**What to do:** Please repeat exactly the lines from the one containing "Image resolution: width=1232" through the last line of the records below, both included, and leave out any pictures.

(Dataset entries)
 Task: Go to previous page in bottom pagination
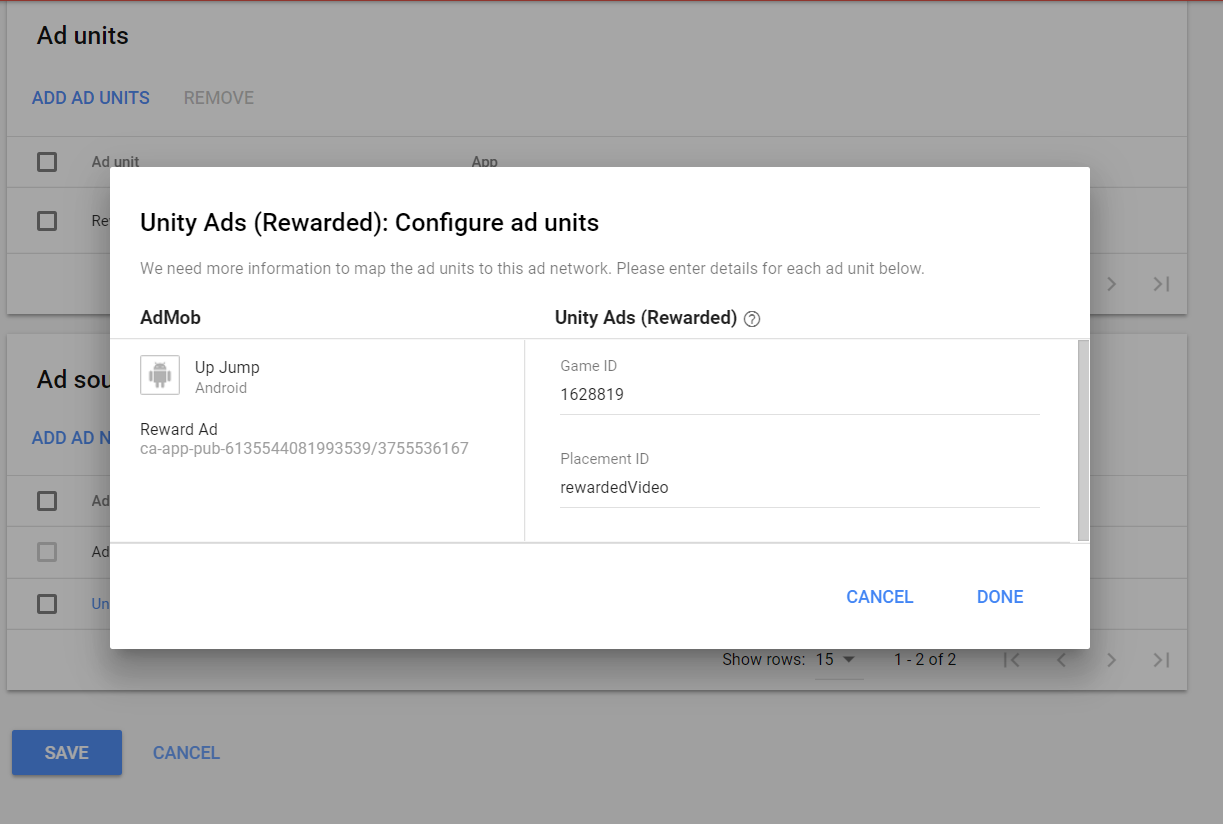click(1061, 659)
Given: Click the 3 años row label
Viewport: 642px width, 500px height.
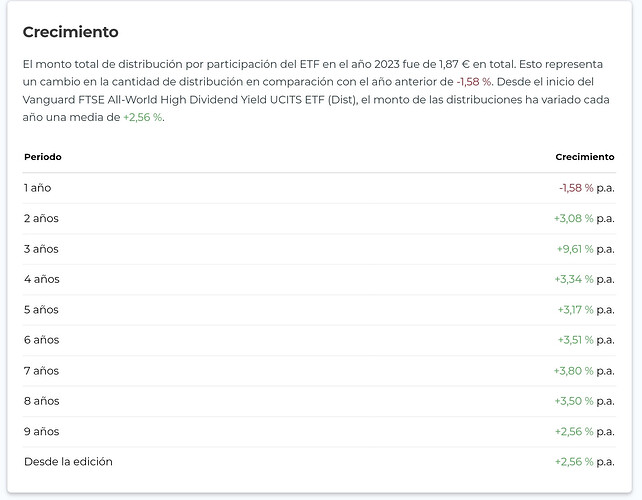Looking at the screenshot, I should pyautogui.click(x=41, y=249).
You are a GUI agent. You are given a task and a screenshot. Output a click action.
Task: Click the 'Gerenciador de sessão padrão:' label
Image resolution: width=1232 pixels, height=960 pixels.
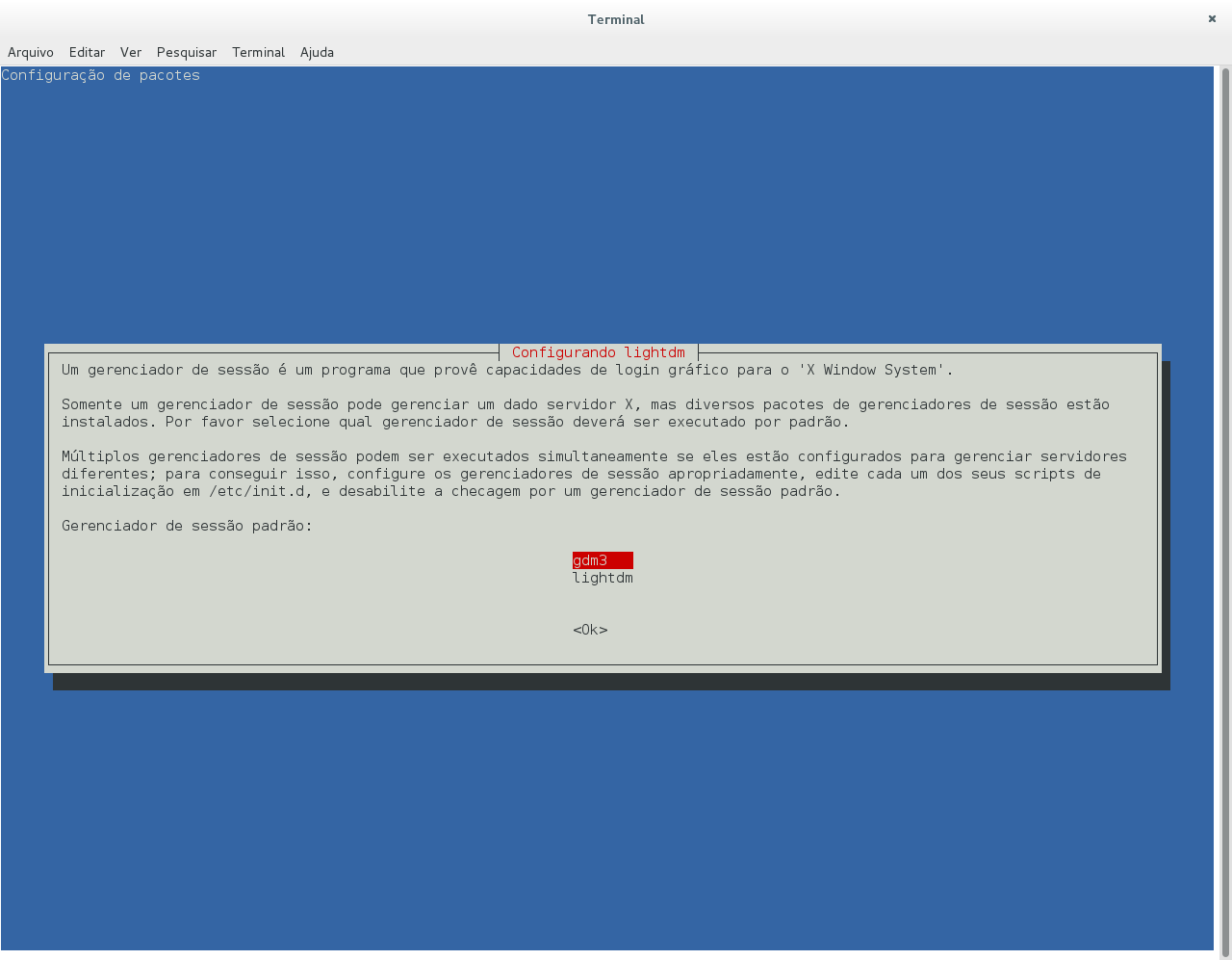tap(187, 526)
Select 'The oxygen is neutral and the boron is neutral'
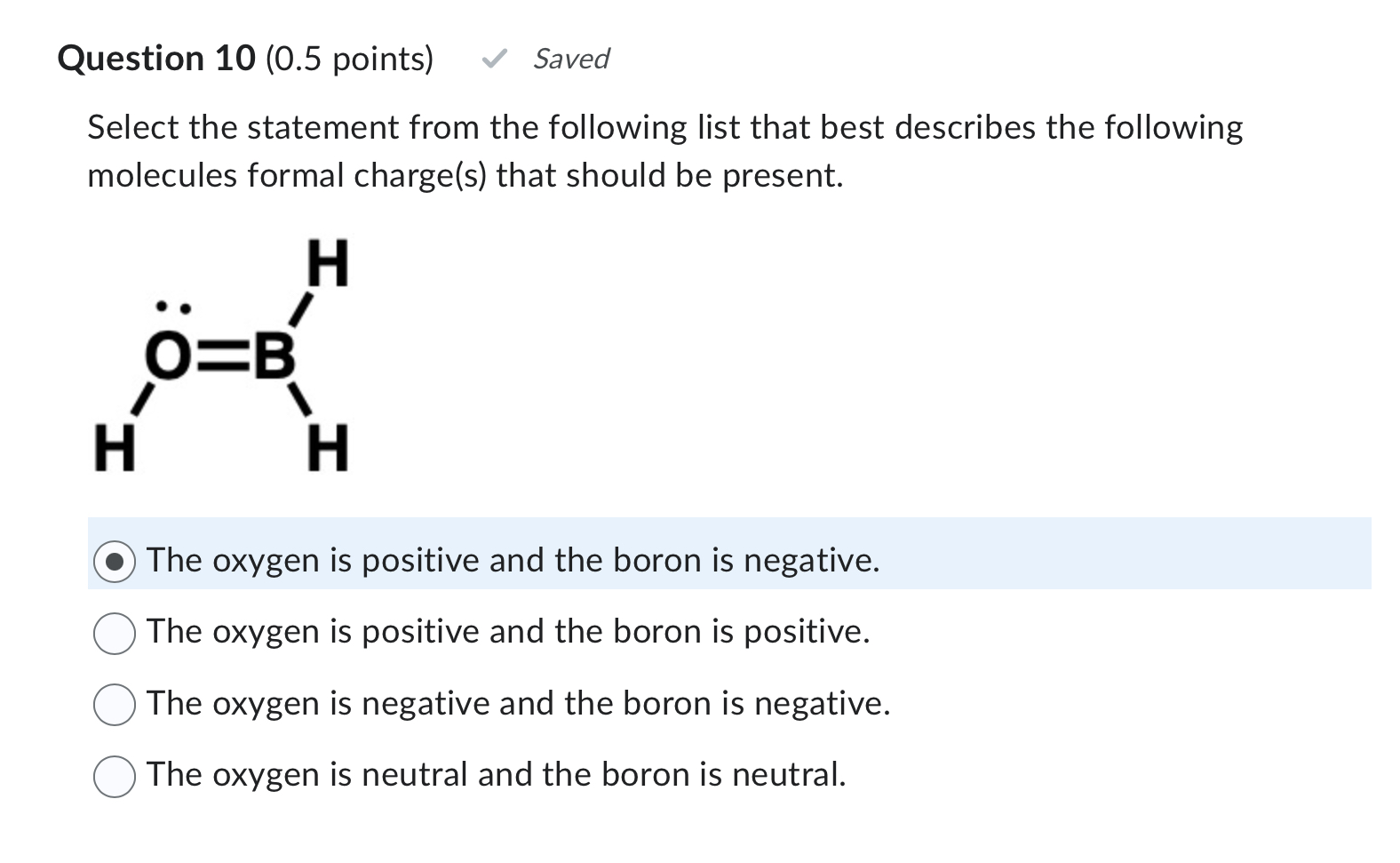 pos(114,774)
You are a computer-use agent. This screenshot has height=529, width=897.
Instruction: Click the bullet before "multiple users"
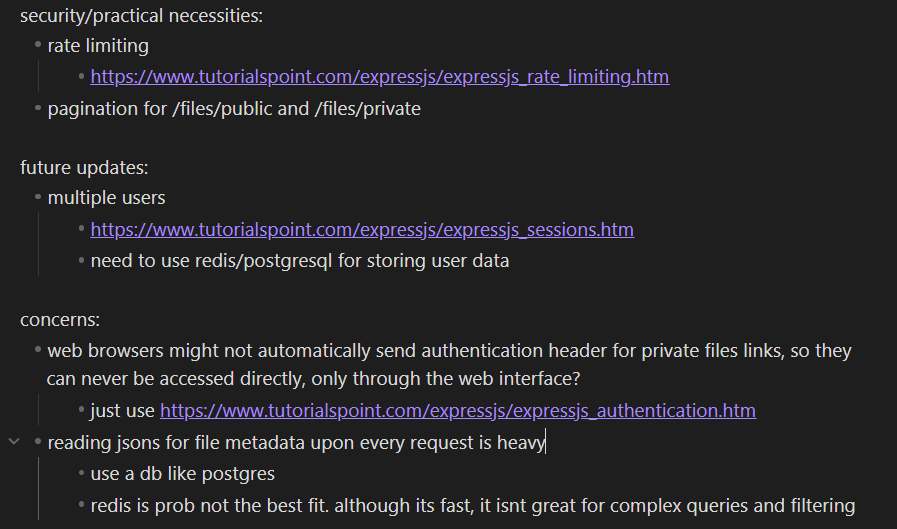pyautogui.click(x=38, y=198)
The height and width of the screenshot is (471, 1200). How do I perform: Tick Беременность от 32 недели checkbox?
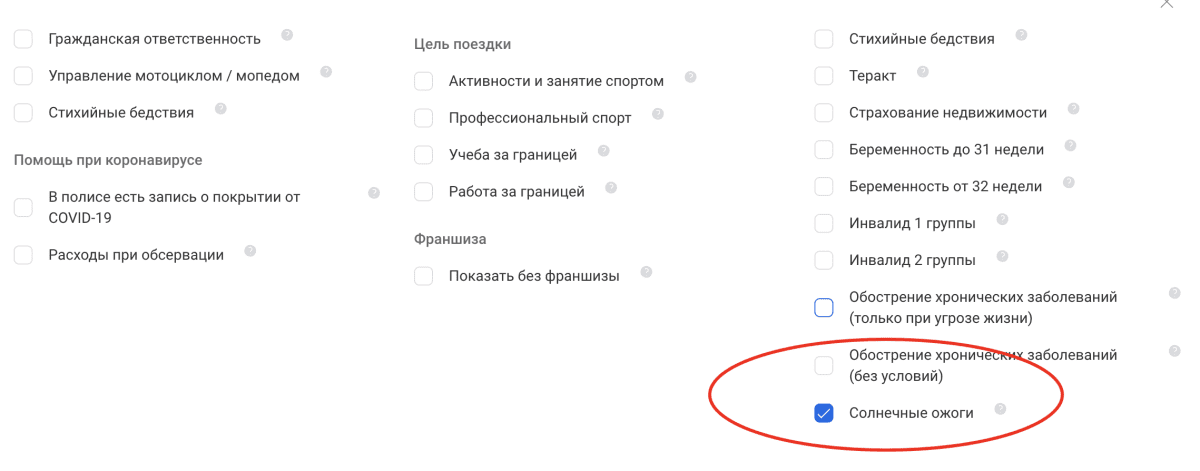point(824,187)
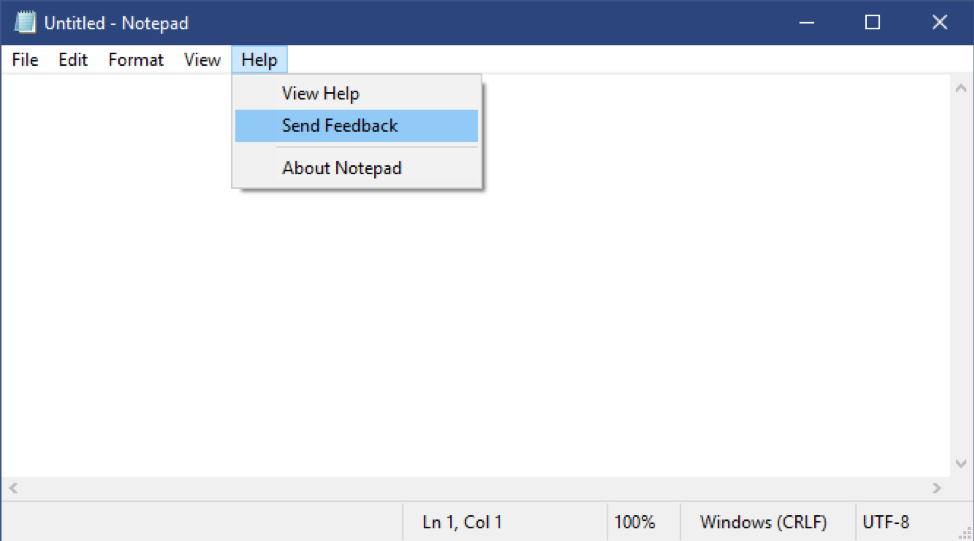The height and width of the screenshot is (541, 974).
Task: Click the vertical scrollbar up arrow
Action: 960,86
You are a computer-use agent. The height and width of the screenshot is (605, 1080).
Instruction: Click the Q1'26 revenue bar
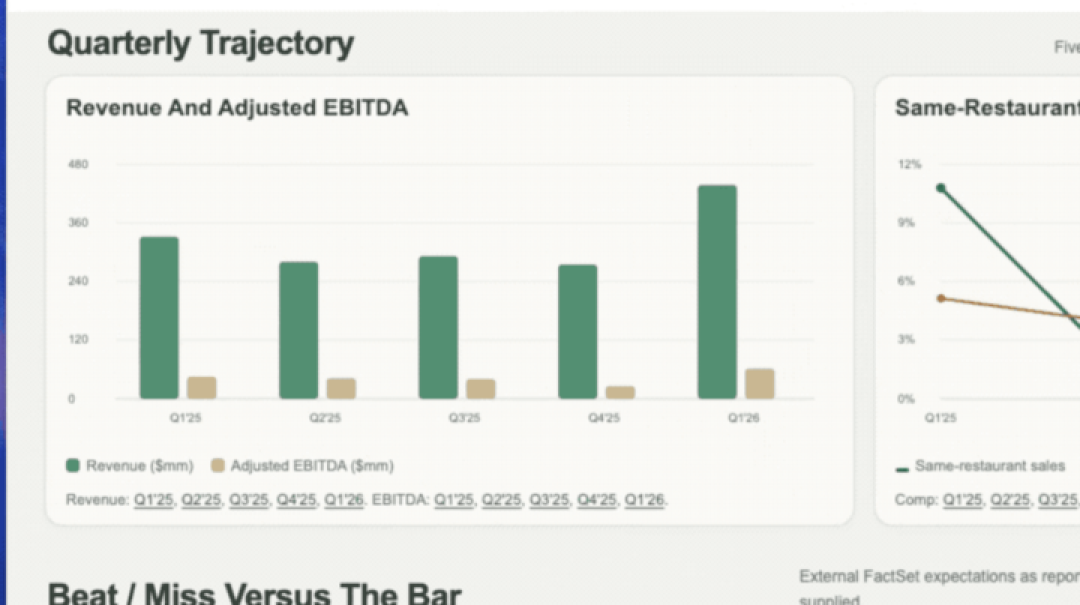[x=717, y=292]
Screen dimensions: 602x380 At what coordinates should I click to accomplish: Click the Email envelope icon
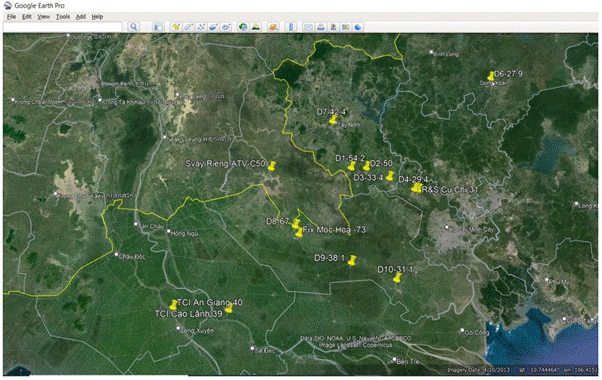pyautogui.click(x=308, y=27)
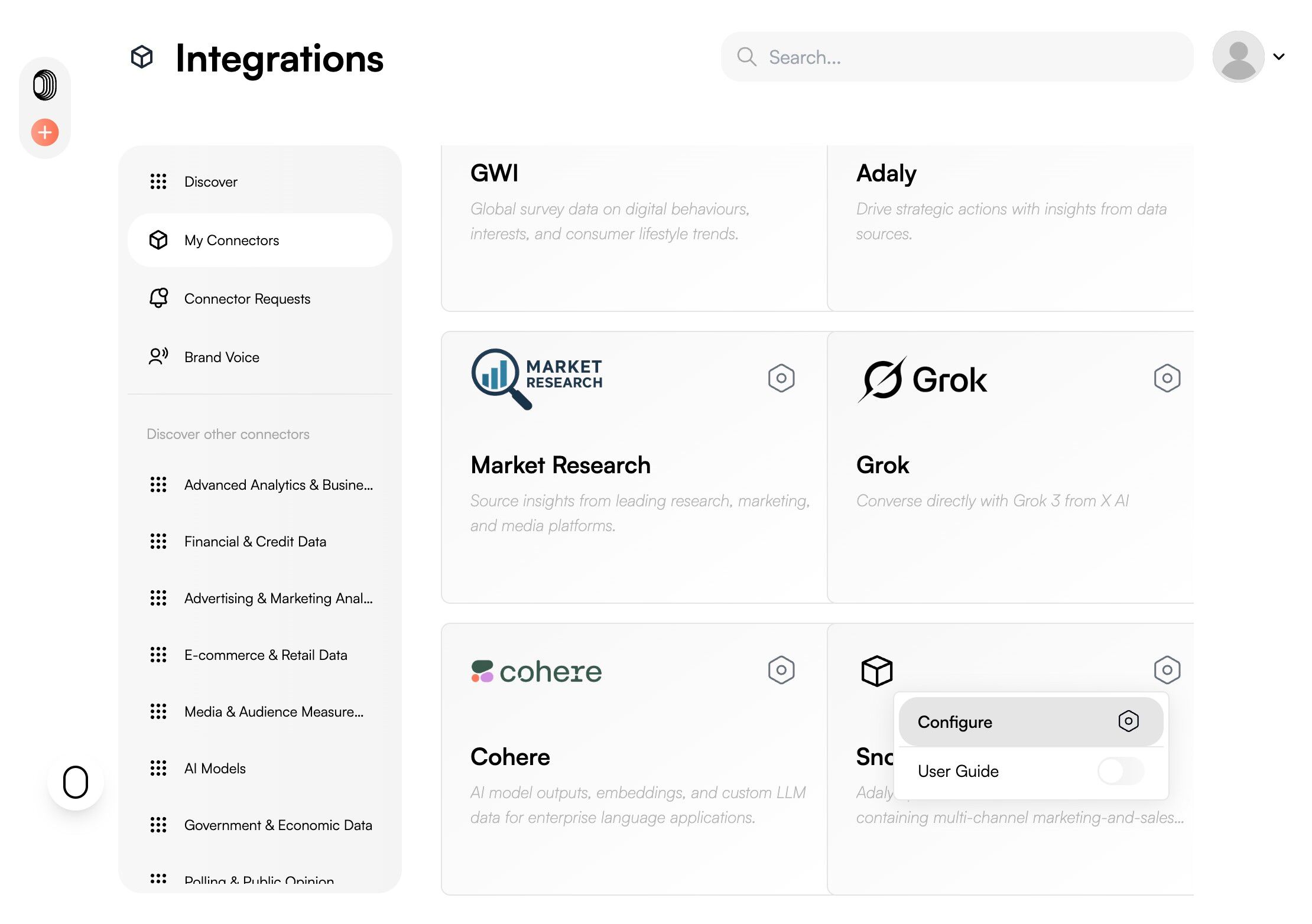Click the orange plus button in left rail
Image resolution: width=1312 pixels, height=924 pixels.
click(45, 132)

**Solution below:**
Image resolution: width=1232 pixels, height=960 pixels.
tap(187, 526)
Select 'The oxygen is neutral and the boron is neutral'
 pos(114,774)
You are a computer-use agent. This screenshot has height=529, width=897.
Instruction: Click the bullet before "multiple users"
pyautogui.click(x=38, y=198)
The height and width of the screenshot is (471, 1200). How do I perform: Tick Беременность от 32 недели checkbox?
point(824,187)
The height and width of the screenshot is (541, 974).
Task: Click the vertical scrollbar up arrow
Action: 960,86
You are a computer-use agent. The height and width of the screenshot is (605, 1080).
Instruction: Click the Q1'26 revenue bar
[x=717, y=292]
Screen dimensions: 602x380 At what coordinates should I click to accomplish: Click the Email envelope icon
pyautogui.click(x=308, y=27)
Click the orange plus button in left rail
Image resolution: width=1312 pixels, height=924 pixels.
click(45, 132)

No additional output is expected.